Action item: Transcribe the entries that follow, word for word.

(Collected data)
* * * * *
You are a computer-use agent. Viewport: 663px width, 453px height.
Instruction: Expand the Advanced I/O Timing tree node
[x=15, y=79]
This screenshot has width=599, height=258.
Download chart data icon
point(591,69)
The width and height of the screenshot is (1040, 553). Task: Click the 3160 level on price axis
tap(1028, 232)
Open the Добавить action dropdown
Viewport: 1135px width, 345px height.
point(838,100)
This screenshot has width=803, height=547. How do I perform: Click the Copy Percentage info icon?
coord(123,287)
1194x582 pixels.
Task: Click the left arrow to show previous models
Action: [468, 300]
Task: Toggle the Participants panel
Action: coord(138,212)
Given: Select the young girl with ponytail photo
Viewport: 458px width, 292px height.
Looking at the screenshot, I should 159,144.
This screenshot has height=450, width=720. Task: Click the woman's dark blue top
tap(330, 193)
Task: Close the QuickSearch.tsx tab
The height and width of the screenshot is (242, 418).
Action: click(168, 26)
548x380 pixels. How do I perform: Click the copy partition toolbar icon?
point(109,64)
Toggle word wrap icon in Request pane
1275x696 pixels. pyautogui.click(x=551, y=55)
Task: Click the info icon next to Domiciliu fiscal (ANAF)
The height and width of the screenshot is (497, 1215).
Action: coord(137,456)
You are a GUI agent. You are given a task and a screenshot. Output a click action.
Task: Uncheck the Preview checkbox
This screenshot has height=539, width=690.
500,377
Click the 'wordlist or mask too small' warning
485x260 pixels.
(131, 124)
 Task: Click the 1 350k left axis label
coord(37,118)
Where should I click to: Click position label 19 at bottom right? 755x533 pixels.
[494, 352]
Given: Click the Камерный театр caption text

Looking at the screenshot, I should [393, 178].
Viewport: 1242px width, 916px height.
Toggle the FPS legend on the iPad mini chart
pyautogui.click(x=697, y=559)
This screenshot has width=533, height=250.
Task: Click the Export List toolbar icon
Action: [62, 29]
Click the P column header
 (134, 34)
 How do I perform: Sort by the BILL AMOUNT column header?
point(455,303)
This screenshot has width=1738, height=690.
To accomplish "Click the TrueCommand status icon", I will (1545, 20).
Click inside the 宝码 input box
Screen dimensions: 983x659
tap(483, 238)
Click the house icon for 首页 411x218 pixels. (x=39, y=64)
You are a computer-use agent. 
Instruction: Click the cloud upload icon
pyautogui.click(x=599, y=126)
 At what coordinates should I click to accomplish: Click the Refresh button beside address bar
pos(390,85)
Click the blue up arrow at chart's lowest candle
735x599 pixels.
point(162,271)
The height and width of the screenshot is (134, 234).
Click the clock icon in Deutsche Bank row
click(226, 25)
* * * * *
Solved exercise:
You are a computer-use agent. Viewport: 663px width, 453px height.
Instruction: Expand the Advanced I/O Timing tree node
[x=15, y=79]
This screenshot has width=599, height=258.
Download chart data icon
point(591,69)
The width and height of the screenshot is (1040, 553). Task: Click the 3160 level on price axis
tap(1028, 232)
Open the Добавить action dropdown
Viewport: 1135px width, 345px height.
point(838,100)
This screenshot has width=803, height=547. How do I perform: Click the Copy Percentage info icon?
coord(123,287)
1194x582 pixels.
Task: Click the left arrow to show previous models
Action: [468, 300]
Task: Toggle the Participants panel
Action: coord(138,212)
Given: Select the young girl with ponytail photo
Viewport: 458px width, 292px height.
Looking at the screenshot, I should 159,144.
This screenshot has height=450, width=720. Task: Click the woman's dark blue top
tap(330, 193)
Task: Close the QuickSearch.tsx tab
The height and width of the screenshot is (242, 418).
Action: click(168, 26)
548x380 pixels. How do I perform: Click the copy partition toolbar icon?
point(109,64)
Toggle word wrap icon in Request pane
1275x696 pixels. pyautogui.click(x=551, y=55)
Task: Click the info icon next to Domiciliu fiscal (ANAF)
The height and width of the screenshot is (497, 1215).
Action: coord(137,456)
You are a GUI agent. You are given a task and a screenshot. Output a click action.
Task: Uncheck the Preview checkbox
This screenshot has height=539, width=690.
500,377
Click the 'wordlist or mask too small' warning
485x260 pixels.
(131, 124)
 Task: Click the 1 350k left axis label
coord(37,118)
Where should I click to: Click position label 19 at bottom right? 755x533 pixels.
[494, 352]
Given: Click the Камерный театр caption text

Looking at the screenshot, I should [393, 178].
Viewport: 1242px width, 916px height.
Toggle the FPS legend on the iPad mini chart
pyautogui.click(x=697, y=559)
This screenshot has width=533, height=250.
Task: Click the Export List toolbar icon
Action: [62, 29]
Click the P column header
 (134, 34)
 How do I perform: Sort by the BILL AMOUNT column header?
point(455,303)
This screenshot has width=1738, height=690.
To accomplish "Click the TrueCommand status icon", I will (1545, 20).
Click inside the 宝码 input box
Screen dimensions: 983x659
tap(483, 238)
Click the house icon for 首页 411x218 pixels. (x=39, y=64)
You are a computer-use agent. 
Instruction: Click the cloud upload icon
pyautogui.click(x=599, y=126)
 At what coordinates should I click to accomplish: Click the Refresh button beside address bar
pos(390,85)
Click the blue up arrow at chart's lowest candle
735x599 pixels.
point(162,271)
The height and width of the screenshot is (134, 234).
Click the clock icon in Deutsche Bank row
click(226, 25)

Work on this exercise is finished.